Ichikizaki's next competition was at the 2010 World Combat Games in Beijing, China, where he won the silver medal in men's changquan. Near the end of the year, he competed in the 2010 Asian Games in Guangzhou, China, and won the first medal for the Japanese delegation at the games which was a silver medal in men's changquan. A year later, Ichikizaki competed at the 2011 World Wushu Championships and won a bronze medal in gunshu.

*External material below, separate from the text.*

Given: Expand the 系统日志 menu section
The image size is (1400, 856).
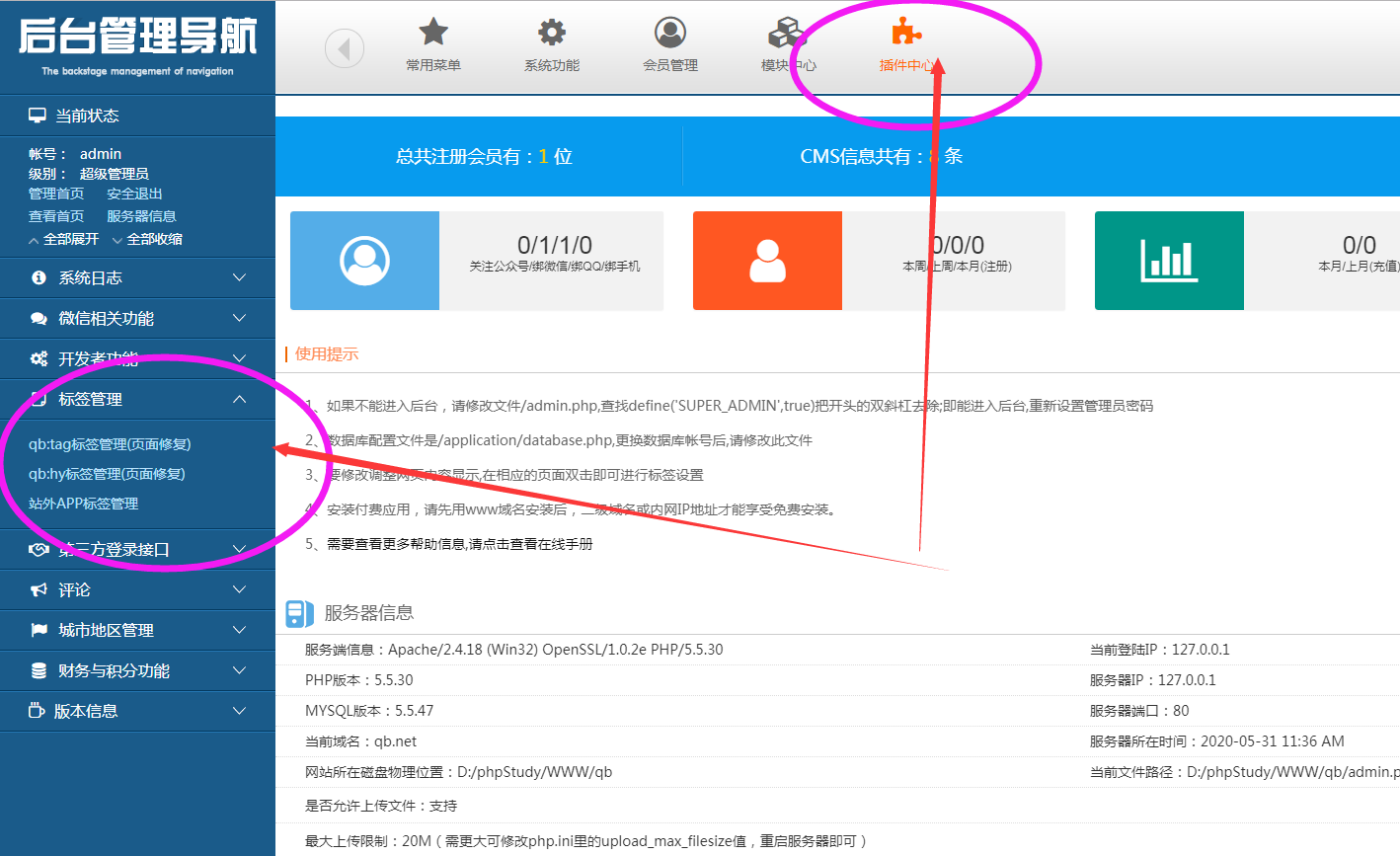Looking at the screenshot, I should click(137, 278).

Two years later, he competed in the 2013 World Wushu Championships and won his first silver medal at the WWC which was in gunshu. Shortly after, Ichikizaki competed in the 2013 East Asian Games in Tianjin, China, A year later, he competed in the 2014 Asian Games in Incheon, South Korea, and won the bronze medal in men's changquan which was also the first medal for Japan at the games. As his last competition, he appeared at the 2015 World Wushu Championships in Jakarta. Indonesia, and won a silver medal in changquan.